> AVAILABLE DATA
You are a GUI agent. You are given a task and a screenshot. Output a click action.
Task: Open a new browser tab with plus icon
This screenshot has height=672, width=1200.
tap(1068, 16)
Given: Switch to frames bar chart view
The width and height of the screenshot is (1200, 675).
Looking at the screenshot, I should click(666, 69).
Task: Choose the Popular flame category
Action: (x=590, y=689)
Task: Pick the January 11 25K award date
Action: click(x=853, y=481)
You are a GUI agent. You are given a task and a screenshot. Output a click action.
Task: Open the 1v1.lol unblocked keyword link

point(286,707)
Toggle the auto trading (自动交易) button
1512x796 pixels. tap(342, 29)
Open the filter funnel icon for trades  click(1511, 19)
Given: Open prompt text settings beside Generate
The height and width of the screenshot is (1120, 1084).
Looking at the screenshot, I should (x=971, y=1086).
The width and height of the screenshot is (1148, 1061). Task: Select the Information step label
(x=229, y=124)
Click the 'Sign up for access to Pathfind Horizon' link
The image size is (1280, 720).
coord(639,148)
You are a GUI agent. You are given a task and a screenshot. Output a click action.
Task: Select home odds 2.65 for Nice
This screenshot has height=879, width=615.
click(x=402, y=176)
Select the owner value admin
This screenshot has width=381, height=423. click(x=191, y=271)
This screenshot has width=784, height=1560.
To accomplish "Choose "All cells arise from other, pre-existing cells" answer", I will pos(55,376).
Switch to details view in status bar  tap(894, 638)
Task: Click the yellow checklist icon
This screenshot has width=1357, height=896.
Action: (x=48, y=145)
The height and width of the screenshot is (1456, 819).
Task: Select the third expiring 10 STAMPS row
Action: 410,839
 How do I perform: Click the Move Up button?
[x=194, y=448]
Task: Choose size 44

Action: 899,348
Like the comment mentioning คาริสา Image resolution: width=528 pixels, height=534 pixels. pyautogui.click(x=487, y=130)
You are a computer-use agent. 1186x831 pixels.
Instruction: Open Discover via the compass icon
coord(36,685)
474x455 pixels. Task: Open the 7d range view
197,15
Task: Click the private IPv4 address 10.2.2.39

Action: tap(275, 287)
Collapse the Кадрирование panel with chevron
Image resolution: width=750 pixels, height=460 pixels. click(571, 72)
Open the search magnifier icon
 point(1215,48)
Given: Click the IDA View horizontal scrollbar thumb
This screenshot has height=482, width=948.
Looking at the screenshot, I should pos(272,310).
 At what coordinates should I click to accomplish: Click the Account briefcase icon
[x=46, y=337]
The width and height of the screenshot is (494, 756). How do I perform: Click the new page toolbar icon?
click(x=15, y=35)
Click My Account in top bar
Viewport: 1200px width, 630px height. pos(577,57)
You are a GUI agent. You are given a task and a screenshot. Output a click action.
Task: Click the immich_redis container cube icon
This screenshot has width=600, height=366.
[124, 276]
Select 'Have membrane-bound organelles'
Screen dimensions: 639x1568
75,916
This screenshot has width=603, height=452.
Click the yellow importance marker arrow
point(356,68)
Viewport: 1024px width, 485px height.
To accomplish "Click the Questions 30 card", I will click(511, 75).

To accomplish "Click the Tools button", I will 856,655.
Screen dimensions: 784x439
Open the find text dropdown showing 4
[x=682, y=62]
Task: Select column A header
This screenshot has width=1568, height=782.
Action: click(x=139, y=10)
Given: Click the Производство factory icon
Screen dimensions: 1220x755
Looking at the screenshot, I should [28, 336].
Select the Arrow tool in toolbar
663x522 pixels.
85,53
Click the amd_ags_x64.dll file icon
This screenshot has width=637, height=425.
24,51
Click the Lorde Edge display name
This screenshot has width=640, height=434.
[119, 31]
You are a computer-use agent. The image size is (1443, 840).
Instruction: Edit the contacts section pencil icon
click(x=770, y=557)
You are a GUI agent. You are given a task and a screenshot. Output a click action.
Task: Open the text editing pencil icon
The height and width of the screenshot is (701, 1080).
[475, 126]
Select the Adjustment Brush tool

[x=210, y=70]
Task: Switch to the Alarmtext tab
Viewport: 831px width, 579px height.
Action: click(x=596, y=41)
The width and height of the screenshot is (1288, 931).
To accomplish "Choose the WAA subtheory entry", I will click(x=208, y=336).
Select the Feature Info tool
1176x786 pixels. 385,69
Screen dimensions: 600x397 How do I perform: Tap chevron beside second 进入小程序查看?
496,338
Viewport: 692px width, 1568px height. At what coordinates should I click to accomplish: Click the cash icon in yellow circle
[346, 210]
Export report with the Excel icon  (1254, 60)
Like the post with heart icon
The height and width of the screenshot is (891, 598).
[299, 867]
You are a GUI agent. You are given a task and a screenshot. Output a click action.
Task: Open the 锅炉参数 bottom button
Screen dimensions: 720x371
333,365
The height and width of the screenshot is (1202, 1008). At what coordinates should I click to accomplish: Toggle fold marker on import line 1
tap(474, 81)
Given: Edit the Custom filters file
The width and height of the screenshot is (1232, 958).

> TASK DETAILS
Could you output, exactly and with nothing else, the lines from the start of the records through the line containing "Switch to details"?

> COMPLETED TASK
You are a GUI agent. You are given a task and a screenshot. Output a click action.
Task: Open a new browser tab with plus icon
This screenshot has height=672, width=1200.
tap(1068, 16)
Given: Switch to frames bar chart view
The width and height of the screenshot is (1200, 675).
Looking at the screenshot, I should click(666, 69).
Task: Choose the Popular flame category
Action: (x=590, y=689)
Task: Pick the January 11 25K award date
Action: click(x=853, y=481)
You are a GUI agent. You are given a task and a screenshot. Output a click action.
Task: Open the 1v1.lol unblocked keyword link

point(286,707)
Toggle the auto trading (自动交易) button
1512x796 pixels. tap(342, 29)
Open the filter funnel icon for trades  click(1511, 19)
Given: Open prompt text settings beside Generate
The height and width of the screenshot is (1120, 1084).
Looking at the screenshot, I should (x=971, y=1086).
The width and height of the screenshot is (1148, 1061). Task: Select the Information step label
(x=229, y=124)
Click the 'Sign up for access to Pathfind Horizon' link
The image size is (1280, 720).
coord(639,148)
You are a GUI agent. You are given a task and a screenshot. Output a click action.
Task: Select home odds 2.65 for Nice
This screenshot has height=879, width=615.
click(x=402, y=176)
Select the owner value admin
This screenshot has width=381, height=423. click(x=191, y=271)
This screenshot has width=784, height=1560.
To accomplish "Choose "All cells arise from other, pre-existing cells" answer", I will pos(55,376).
Switch to details view in status bar  tap(894, 638)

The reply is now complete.